Recorded information:
- - - - -

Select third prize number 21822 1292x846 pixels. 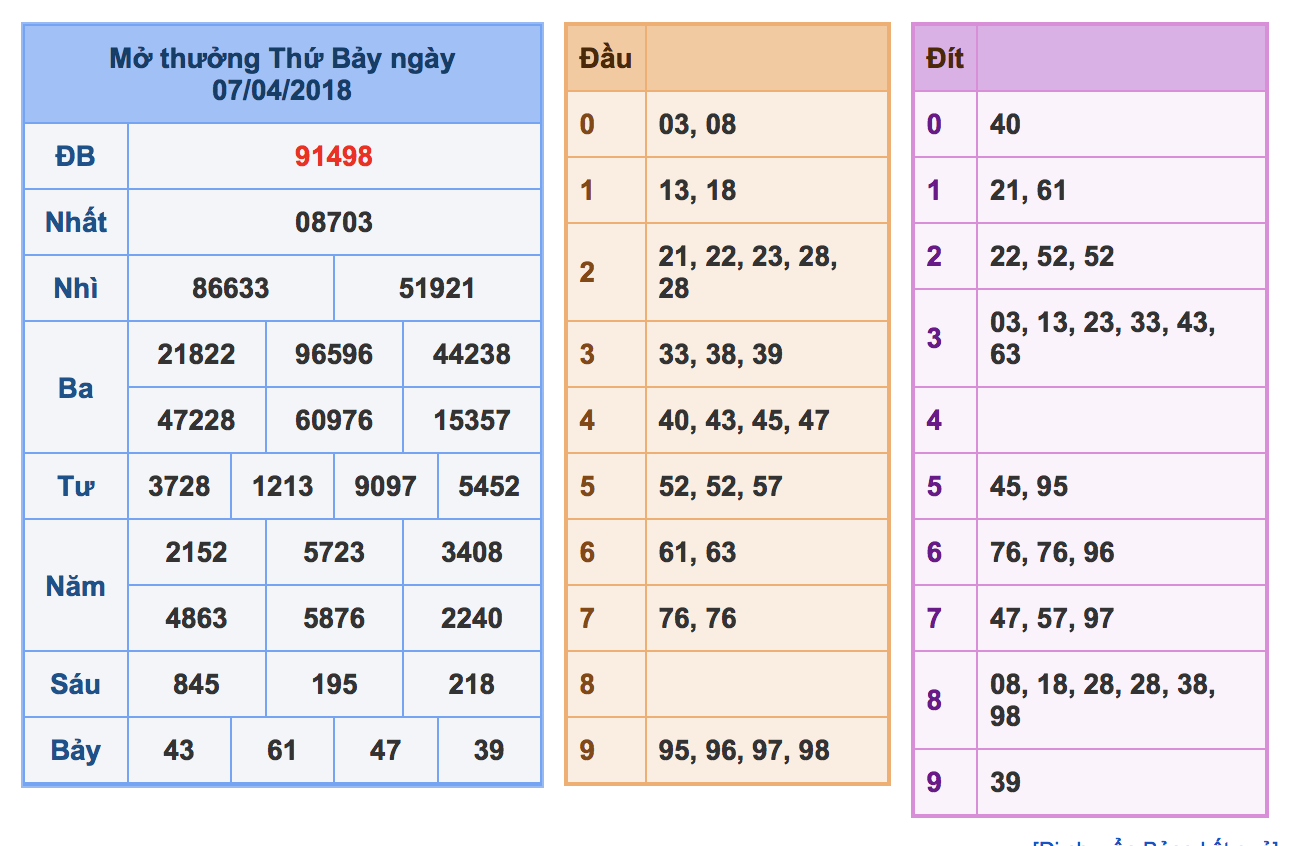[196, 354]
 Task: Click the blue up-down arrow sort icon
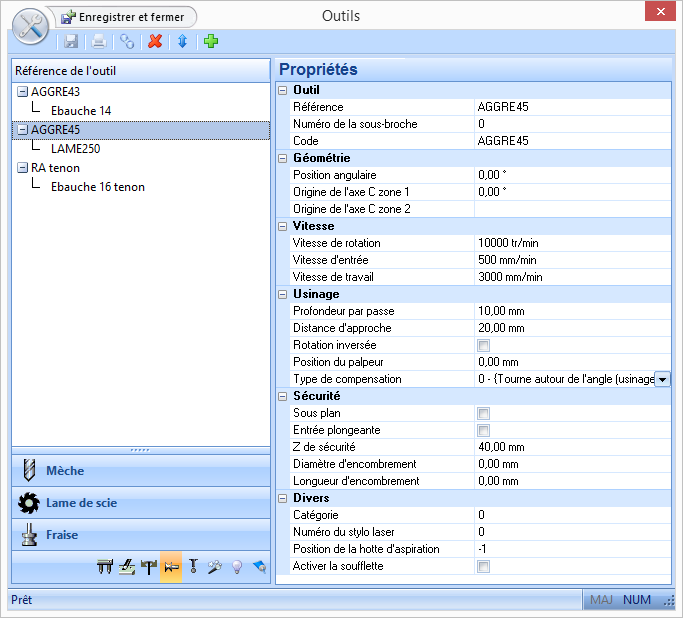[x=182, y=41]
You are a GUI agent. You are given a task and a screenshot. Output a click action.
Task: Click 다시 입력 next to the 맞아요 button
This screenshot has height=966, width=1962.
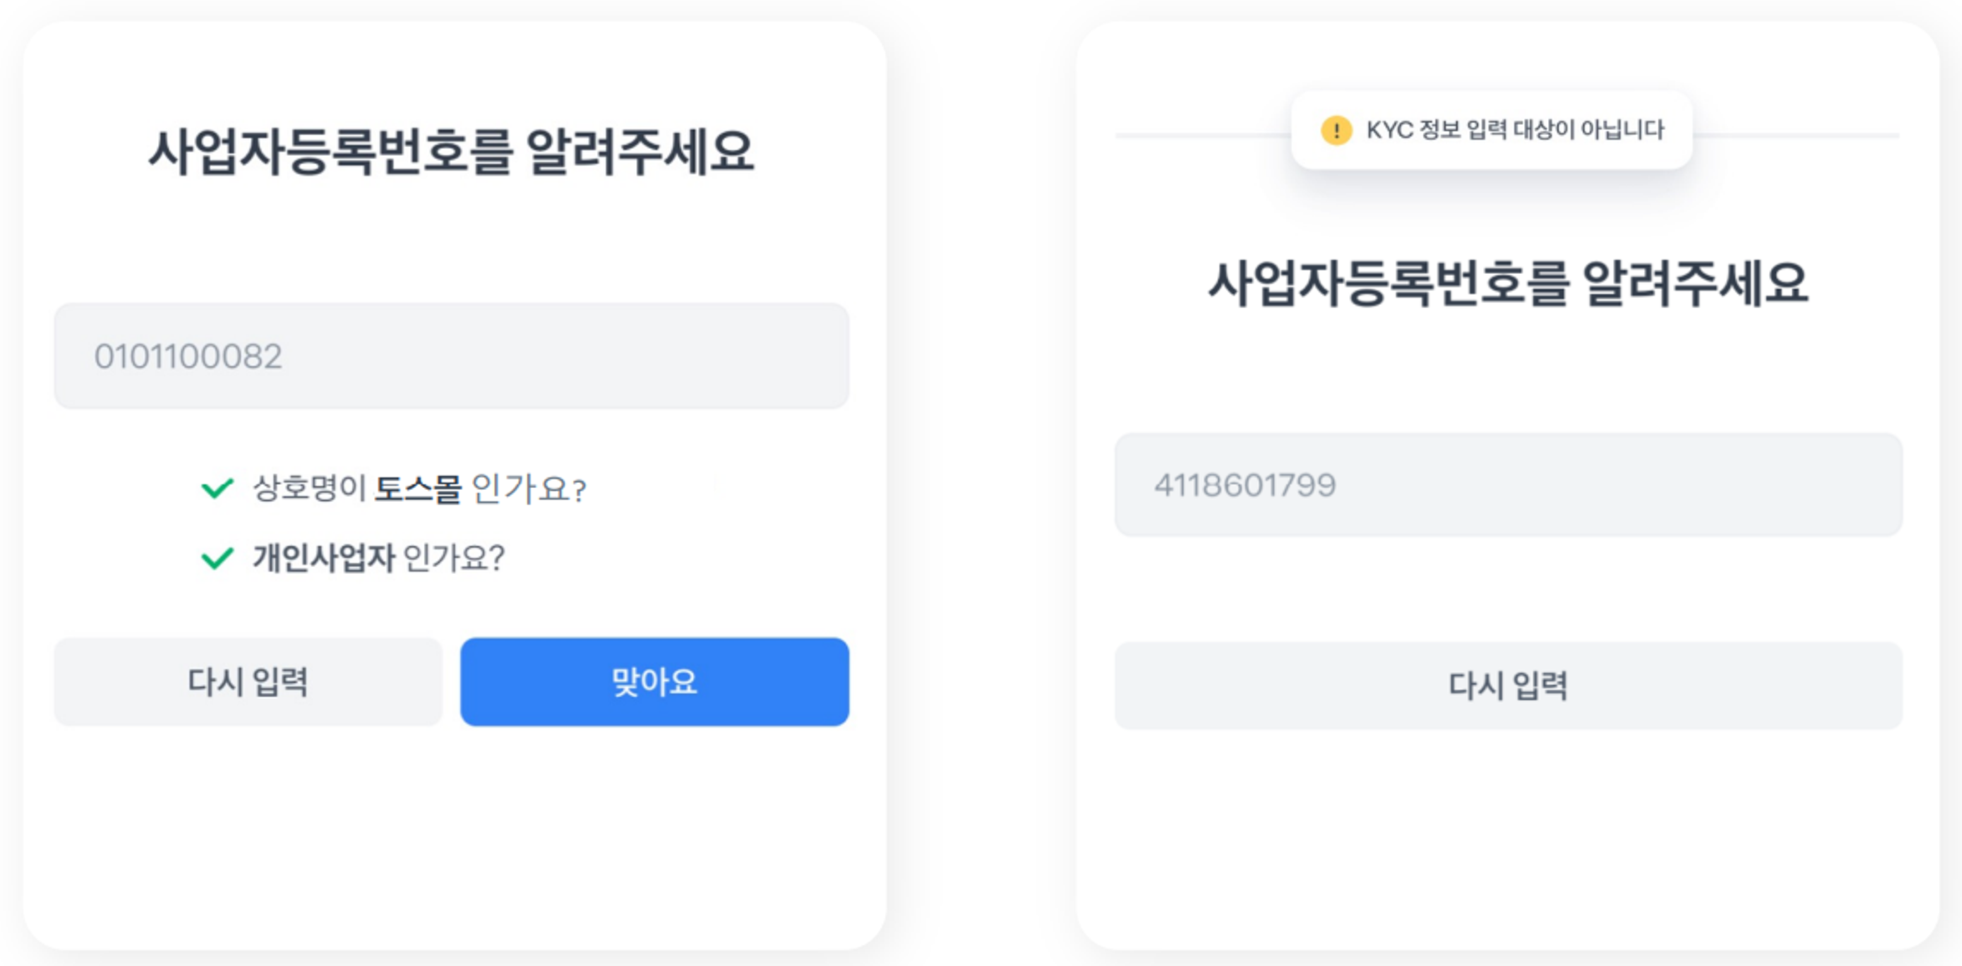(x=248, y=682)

- - - - -

Restate word for word the lines beginning with the one that contains "Task: Click the blue up-down arrow sort icon" and ending with the last line of the listing; pictures stay out.

 Task: Click the blue up-down arrow sort icon
[x=182, y=41]
You are a GUI agent. You are given a task and a screenshot. Output a click action.
Task: Click 다시 입력 next to the 맞아요 button
This screenshot has height=966, width=1962.
(x=248, y=682)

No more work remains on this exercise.